The Navigation Acts expelled foreign merchants from England’s domestic trade. The nation aggressively sought colonies and once under British control, regulations were imposed that allowed the colony to only produce raw materials and to only trade with Britain.
This led to friction with the inhabitants of these colonies, and mercantilist policies were one of the major causes of the American Revolution.
However, mercantilist policies had an important effect on Britain helping turn it into the world’s dominant trader, and an international superpower.
One domestic policy that had a lasting impact was the conversion of “waste lands” to agricultural use.
Industrial Revolution and Mercantilism
The mercantilist ideas did not decline until the coming of the Industrial Revolution. However, slowly other ideas sprang up such as the policy of laissez-faire. Till the end of the 17th century, successive governments in England kept confirming the policies to mercantilism. However, in the 18th century, the belief in mercantilism started fading because of the arguments of Adam Smith and other classical economists who won favour of the British Empire as well as some other parts of Europe.
The opposition to mercantilism came up as anti-mercantilist thought. The founding fathers of this thought were Adam Smith and David Hume though many scholars pointed out important flaws with mercantilism long before Adam Smith developed an ideology that could fully replace it.
The anti-mercantilist thought
The mercantilists failed to understand the notions of absolute advantage and comparative advantage fleshed out by Adam Smith and David Ricardo. Using arguments in favour of laissez-faire and absolute advantage, they proved that by imposing mercantilist import restrictions and tariffs, the countries end up becoming poorer.
Absolute Advantage Example
Portugal was a far more efficient producer of wine than England, while in England it was relatively cheaper to produce cloth. Thus if Portugal specialized in wine and England in cloth, both states would end up better off if they traded. This is an example of absolute advantage. In modern economic theory, trade is not a zero-sum game of cutthroat competition, as both sides can benefit, it is an iterated prisoner’s dilemma. By imposing mercantilist import restrictions and tariffs instead, both nations ended up poorer.

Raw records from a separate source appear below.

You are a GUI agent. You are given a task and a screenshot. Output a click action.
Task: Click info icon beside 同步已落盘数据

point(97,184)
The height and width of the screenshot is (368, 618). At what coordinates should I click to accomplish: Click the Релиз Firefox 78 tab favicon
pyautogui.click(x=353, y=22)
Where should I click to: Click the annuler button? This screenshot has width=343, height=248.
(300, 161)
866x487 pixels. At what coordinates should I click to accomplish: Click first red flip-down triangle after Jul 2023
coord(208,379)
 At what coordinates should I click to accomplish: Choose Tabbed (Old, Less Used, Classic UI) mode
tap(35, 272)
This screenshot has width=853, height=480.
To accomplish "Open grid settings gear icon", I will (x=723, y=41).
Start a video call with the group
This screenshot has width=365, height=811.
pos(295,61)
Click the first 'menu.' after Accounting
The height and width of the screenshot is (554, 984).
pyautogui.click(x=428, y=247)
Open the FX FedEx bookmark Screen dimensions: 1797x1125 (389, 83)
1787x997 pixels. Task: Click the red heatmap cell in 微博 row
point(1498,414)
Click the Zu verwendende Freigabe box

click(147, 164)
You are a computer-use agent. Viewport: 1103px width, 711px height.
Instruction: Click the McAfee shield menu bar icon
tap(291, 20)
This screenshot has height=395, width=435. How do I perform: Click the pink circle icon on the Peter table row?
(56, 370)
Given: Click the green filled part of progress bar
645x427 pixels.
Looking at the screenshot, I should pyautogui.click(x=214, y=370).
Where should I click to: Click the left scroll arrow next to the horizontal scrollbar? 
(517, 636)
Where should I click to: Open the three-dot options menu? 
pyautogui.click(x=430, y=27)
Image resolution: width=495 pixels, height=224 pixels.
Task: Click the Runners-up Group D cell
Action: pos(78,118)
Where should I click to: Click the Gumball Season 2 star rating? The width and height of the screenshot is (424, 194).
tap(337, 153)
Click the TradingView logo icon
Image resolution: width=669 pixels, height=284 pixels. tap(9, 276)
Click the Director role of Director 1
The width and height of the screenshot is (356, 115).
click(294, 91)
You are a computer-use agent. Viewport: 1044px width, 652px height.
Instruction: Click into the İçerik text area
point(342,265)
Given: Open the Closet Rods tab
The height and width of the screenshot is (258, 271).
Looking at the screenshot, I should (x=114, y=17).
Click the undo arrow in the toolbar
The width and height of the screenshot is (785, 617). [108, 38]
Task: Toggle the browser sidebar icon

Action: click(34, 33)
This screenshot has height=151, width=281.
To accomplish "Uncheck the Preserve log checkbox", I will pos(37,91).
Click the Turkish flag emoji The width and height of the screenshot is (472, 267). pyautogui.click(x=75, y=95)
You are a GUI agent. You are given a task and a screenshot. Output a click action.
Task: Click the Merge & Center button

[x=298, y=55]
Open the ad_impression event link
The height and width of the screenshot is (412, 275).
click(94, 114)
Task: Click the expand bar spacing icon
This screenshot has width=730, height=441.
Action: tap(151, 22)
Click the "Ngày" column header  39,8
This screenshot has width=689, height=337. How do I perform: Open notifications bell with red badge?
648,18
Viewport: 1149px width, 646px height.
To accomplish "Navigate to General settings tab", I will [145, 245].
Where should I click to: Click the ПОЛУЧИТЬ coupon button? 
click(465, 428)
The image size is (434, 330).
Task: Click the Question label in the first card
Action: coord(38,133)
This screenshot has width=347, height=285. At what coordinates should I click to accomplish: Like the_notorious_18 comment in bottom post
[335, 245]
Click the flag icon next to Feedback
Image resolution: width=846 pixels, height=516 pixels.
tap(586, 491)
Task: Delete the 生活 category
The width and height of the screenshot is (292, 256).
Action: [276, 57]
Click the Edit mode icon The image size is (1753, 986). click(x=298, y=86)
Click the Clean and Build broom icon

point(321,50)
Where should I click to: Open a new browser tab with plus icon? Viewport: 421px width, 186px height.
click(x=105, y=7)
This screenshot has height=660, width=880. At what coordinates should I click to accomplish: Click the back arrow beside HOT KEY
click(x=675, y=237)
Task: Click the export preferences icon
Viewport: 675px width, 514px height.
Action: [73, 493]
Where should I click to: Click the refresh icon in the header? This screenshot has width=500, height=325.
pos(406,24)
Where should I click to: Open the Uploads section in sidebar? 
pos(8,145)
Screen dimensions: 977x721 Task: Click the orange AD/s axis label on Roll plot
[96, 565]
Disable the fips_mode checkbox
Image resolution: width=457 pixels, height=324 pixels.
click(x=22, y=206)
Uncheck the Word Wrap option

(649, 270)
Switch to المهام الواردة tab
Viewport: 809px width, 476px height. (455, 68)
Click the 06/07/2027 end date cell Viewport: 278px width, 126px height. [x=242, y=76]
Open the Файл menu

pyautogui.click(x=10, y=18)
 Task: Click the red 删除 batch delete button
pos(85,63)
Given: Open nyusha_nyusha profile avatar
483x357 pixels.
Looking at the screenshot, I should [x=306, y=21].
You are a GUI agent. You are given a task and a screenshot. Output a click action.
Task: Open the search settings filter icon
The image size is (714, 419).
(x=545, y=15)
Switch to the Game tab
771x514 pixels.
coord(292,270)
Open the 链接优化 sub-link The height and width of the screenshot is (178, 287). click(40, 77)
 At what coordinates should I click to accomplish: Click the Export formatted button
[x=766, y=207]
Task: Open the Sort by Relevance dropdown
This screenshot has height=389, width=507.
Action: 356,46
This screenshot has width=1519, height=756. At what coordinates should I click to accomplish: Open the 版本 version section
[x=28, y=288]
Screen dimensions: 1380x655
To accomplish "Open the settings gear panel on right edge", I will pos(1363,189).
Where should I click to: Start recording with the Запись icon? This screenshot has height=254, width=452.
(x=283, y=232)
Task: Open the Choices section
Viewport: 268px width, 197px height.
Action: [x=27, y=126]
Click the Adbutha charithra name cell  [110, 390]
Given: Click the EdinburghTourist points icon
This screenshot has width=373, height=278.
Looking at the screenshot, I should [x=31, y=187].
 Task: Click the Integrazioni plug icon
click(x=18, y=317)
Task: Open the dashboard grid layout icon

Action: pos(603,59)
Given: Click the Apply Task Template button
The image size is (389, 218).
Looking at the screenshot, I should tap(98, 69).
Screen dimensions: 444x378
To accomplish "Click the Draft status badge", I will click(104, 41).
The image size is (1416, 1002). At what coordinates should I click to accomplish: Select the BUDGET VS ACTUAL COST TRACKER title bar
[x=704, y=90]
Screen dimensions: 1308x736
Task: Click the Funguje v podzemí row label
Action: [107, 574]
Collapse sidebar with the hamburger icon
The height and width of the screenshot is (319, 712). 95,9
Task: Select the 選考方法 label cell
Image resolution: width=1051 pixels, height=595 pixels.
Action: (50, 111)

Similarly, David Hume pointed out the impossibility of the mercantilists’ goal of a constant positive balance of trade. He said that as bullion flowed into one country, the supply would increase and the value of bullion in that state would steadily decline relative to other goods. Conversely, in the state exporting bullion, its value would slowly rise. Eventually it would no longer be cost-effective to export goods from the high-price country to the low-price country, and the balance of trade would reverse itself. Mercantilists fundamentally misunderstood this, long arguing that an increase in the money supply simply meant that everyone gets richer.
Laissez-faire thinkers such as Smith, Malthus, and Ricardo opposed government efforts to help poor workers. They thought that creating minimum wage laws and better working conditions would upset the free market system, lower profits, and undermine the production of wealth in society.